If you can’t find a bonded pair you feel drawn to you can choose two cat-friendly cats you do like. There are plenty of stories of two cats becoming good house mates and even play buddies in their new home.

If you are going to adopt a kitten it is good to pair it with an older cat. The older cat will teach the kitten how to be a cat. It is just good for them to have mentors. All kittens want to be friends with other cats. As they go through the latter part of their first year they start to notice and then become engaged with social status. There is always the risk that a growing kitten will eventually challenge the older cat’s dominate position. Again, it is probably best that the older cat either be clearly dominate or the kitten be able to clearly take over that role.

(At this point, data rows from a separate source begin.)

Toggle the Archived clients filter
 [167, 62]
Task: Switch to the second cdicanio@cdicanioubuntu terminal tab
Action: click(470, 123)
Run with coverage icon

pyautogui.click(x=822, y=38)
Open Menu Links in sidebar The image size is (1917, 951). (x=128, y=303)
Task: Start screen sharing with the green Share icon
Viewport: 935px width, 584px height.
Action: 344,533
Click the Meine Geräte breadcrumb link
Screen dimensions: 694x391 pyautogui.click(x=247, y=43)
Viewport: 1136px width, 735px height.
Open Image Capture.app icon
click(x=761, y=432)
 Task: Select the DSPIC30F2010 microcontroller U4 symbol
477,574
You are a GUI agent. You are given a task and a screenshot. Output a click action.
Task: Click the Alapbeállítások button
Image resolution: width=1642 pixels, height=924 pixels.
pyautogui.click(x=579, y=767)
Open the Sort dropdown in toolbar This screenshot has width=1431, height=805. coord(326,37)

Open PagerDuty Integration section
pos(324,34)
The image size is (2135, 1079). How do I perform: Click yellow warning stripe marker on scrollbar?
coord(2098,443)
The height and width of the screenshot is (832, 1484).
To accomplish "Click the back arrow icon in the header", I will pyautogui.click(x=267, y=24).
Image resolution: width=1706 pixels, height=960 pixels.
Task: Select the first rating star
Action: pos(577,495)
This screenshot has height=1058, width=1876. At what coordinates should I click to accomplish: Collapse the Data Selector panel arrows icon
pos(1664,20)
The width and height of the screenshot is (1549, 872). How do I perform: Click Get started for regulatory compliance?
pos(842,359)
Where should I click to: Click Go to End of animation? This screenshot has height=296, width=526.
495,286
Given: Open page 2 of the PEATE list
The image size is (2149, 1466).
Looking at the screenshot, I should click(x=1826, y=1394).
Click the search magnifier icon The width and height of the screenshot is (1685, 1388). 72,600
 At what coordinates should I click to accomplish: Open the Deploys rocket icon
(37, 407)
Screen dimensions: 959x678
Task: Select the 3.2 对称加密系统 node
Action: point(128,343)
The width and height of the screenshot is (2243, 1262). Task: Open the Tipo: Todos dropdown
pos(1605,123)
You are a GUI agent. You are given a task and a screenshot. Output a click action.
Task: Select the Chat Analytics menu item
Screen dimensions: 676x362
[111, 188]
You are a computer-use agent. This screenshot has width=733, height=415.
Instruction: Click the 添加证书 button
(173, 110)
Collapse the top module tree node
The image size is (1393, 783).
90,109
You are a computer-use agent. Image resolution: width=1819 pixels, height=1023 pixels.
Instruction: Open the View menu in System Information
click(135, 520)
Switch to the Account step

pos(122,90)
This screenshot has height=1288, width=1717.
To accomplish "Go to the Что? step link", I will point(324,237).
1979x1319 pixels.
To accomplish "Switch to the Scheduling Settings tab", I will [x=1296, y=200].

One of the biggest uncertainties adopters face is finding a cat that will get along and even become friends with their current cat, dog, or both. The shelter often knows which cats are more likely to get along with a resident cat or dog. There may be history from the person to surrendered the cat, from foster parents, or from observation in the shelter. Still, there is no way to know until you bring the new cat home and introduce it to the resident, a process that can take weeks or months. That said, I believe there is a good chance to make a good addition if you let the shelter staff guide you in selecting the new cat and carefully introduce the cats.

On the topic of introductions there is a lot to say and it is worth it’s own posting. There is plenty of good information about it on the web, here’s one sample from PAWS.

One option for finding a good companion for a resident cat is to foster for a local shelter. You will have the opportunity to introduce cats to your resident with out the commitment of having adopted them. I only recommend this if you have some honest wish to help the shelter and it’s cats. There are some difficulties with this route. Many of the cats are sent to foster because they are ill, stressed by the shelter, or need work with some behavioral problems – they are not the most adoptable cats. If you are willing to work with these cats you will help them, the shelter, and may soon find yourself with a great new companion.

There are some cats who just don’t like other cats. These are somewhat harder to find homes for. If you know that you intend to only have one cat it is a kindness to choose one that wants to be an only cat. Ellen Leach, a Seattle cat behaviorist, suggests that singleton cat may be a result of increasing indoor-only cat policies. This limits their contact with other cats and opportunities to learn cat to cat social skills. Now, every time I adopt out a solo kitten from PAWS I wonder if they will be creating a cat-intolerant cat. PAWS always has several and they are a little harder to adopt. On the other hand, cats that started as feral have good cat to cat social skills and tend to like other cats.

More than two cats increase the chance of cat to cat trouble. Cori Gross, the behaviorist we are working with, said that most of her calls are to households of 3 or more cats. It can work out, it is just that with three you have created a cat society where conflict is more likely.